[GIVEN DATA Boundary: Start]

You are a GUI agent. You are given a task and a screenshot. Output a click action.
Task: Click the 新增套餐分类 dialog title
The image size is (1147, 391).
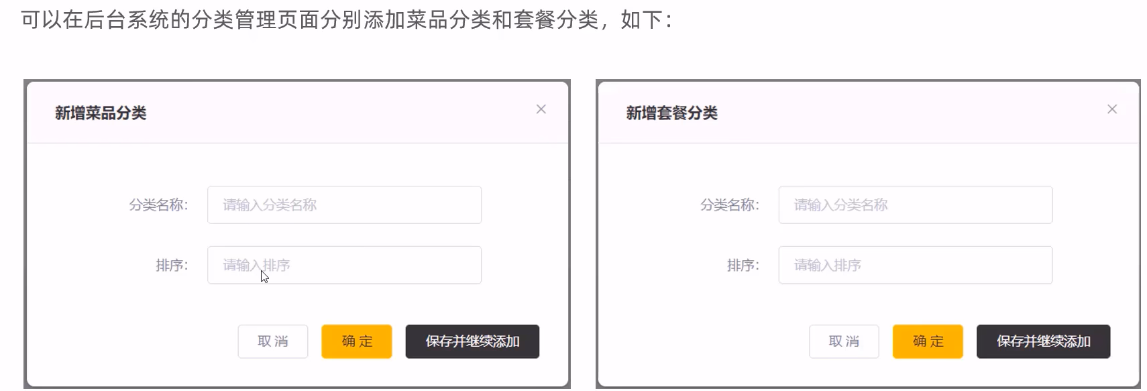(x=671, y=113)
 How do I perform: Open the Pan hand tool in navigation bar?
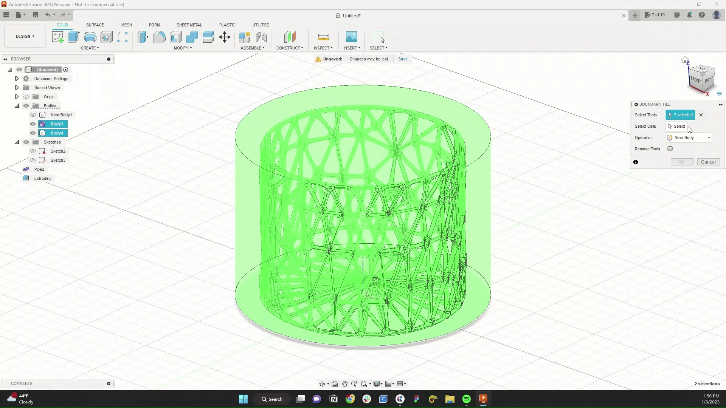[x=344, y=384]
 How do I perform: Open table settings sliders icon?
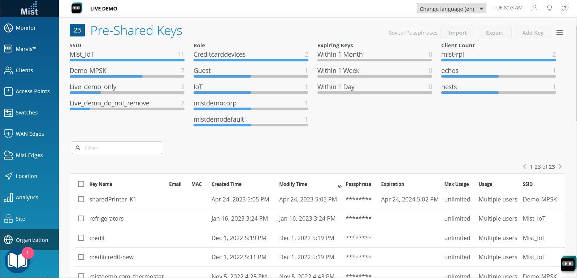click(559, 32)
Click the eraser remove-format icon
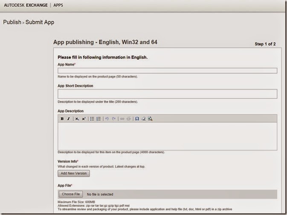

[GIVEN DATA Boundary: End]

* YOUR ASSIGNMENT
Could you return exactly the lines starting with the one that contains "How do I perform: Open the" and ending with the last line of the data above? Leave the pictures out.

* ANSWER SPACE
 How do I perform: Open the Pan hand tool in navigation bar?
[x=344, y=384]
 How do I perform: Open table settings sliders icon?
click(559, 32)
Click the eraser remove-format icon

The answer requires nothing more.